Moving to Southern California, he founded, with others, DirectNet Telecommunications, a satellite telecom company with operations centered in the United States, with branches in Moscow and St. Petersburg, Russia. His initial trip in 1991 laid the groundwork and in 1992, the company erected the first civilian satellite telecom link between central Moscow and the U.S. Supported by his partners in California, DirectNet quickly earned a reputation for quality, economy, and service in the multi-national enterprise market including the American Embassy and an enviable list of Fortune 1000 companies as well as major Russian entities. Living in Russia for six years (1992–1998) Andresen was a founding member of the American Chamber of Commerce in Russia. He was honored as Outstanding American Pioneer in Russia by the Russian-American Chamber of Commerce. He expanded into Central Europe, launching DirectNet in Prague.

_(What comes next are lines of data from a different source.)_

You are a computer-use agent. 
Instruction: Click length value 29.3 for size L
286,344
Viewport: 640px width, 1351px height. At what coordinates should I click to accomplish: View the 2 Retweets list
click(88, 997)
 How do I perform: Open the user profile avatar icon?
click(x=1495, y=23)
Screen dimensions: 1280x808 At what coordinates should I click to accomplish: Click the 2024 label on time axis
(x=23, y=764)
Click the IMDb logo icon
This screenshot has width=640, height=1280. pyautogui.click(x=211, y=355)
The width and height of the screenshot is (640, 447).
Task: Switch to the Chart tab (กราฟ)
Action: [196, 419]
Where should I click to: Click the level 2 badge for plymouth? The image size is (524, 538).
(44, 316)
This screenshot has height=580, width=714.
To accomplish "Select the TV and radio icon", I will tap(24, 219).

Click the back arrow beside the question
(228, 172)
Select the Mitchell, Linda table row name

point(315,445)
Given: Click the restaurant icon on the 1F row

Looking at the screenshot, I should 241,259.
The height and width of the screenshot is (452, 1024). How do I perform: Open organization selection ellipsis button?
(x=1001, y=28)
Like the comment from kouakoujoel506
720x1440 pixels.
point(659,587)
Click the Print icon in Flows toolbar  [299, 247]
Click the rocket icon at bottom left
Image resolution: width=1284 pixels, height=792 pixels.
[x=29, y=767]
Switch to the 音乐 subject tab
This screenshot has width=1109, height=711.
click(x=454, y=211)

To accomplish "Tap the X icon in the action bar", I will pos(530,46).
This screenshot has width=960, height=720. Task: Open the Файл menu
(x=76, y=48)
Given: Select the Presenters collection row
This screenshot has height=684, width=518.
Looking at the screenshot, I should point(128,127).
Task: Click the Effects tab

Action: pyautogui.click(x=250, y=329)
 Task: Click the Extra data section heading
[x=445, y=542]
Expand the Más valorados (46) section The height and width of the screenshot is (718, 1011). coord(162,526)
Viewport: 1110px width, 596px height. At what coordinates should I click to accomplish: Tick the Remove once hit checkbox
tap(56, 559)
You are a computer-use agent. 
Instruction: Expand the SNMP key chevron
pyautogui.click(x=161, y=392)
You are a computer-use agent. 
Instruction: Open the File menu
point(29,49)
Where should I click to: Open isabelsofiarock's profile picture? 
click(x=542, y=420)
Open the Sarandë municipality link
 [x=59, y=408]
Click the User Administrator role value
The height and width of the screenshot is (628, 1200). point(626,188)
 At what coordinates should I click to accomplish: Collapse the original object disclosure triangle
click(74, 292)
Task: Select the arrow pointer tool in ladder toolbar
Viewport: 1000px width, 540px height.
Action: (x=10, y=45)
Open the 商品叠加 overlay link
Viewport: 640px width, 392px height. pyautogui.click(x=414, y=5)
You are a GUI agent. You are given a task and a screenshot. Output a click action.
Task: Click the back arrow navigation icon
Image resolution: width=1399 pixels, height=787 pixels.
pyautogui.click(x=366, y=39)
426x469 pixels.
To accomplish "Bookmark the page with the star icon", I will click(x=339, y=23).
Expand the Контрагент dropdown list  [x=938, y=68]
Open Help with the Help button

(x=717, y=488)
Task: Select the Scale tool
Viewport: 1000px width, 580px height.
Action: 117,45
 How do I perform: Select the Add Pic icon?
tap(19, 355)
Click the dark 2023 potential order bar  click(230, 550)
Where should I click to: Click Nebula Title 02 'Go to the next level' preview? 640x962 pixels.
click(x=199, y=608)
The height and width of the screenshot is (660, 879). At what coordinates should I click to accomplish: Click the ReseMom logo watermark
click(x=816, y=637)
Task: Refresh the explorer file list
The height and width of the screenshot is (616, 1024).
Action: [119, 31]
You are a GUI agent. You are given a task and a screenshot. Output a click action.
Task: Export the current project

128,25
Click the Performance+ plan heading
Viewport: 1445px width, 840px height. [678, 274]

==Culture, writing, the arts, awards and other interests==
From his travel and foreign residence a broad interest developed in other cultures and in cultural conflict resolution, leading to writing, both historical fiction and non-fiction. His latest is the popular The Lady with an Ostrich-Feather Fan, The Story of the Yusupov Rembrandts. Other novels are set in Russia, Europe, and America and include Walking on Ice, An American Businessman in Russia, published in 2007. Published in 2009 is Dos Gringos, a story based on his immigrant Norwegian father's escapades in the Mexican Revolution. In addition to writing, he has received awards for photography. Andresen is on the board of the Russian classical string ensemble Chamber Orchestra Kremlin, now called the Russian String Orchestra, and he founded Promusica Russia, a non-profit organization. He received the William E. Morgan Alumni Achievement Award in 2005 from Colorado State University. He was president of the Los Angeles/Saint Petersburg Sister City Committee supporting charities in that Russian city and cultural exchanges. He is one of the few Americans admitted to The World Wide Club of Petersburgers, an elite cultural club in that Russian city.

Fred Andresen was a columnist for the English web edition of the Russian news media RIA Novosti. His weekly columns were called "Musings of a Russofile". He has also contributed to "Russia Profile" magazine. Andresen is living in California, and active in writing of historical fiction, in international business development (mainly Russian), music, art and church.

Fred Andresen passed away on August 27, 2024, in California.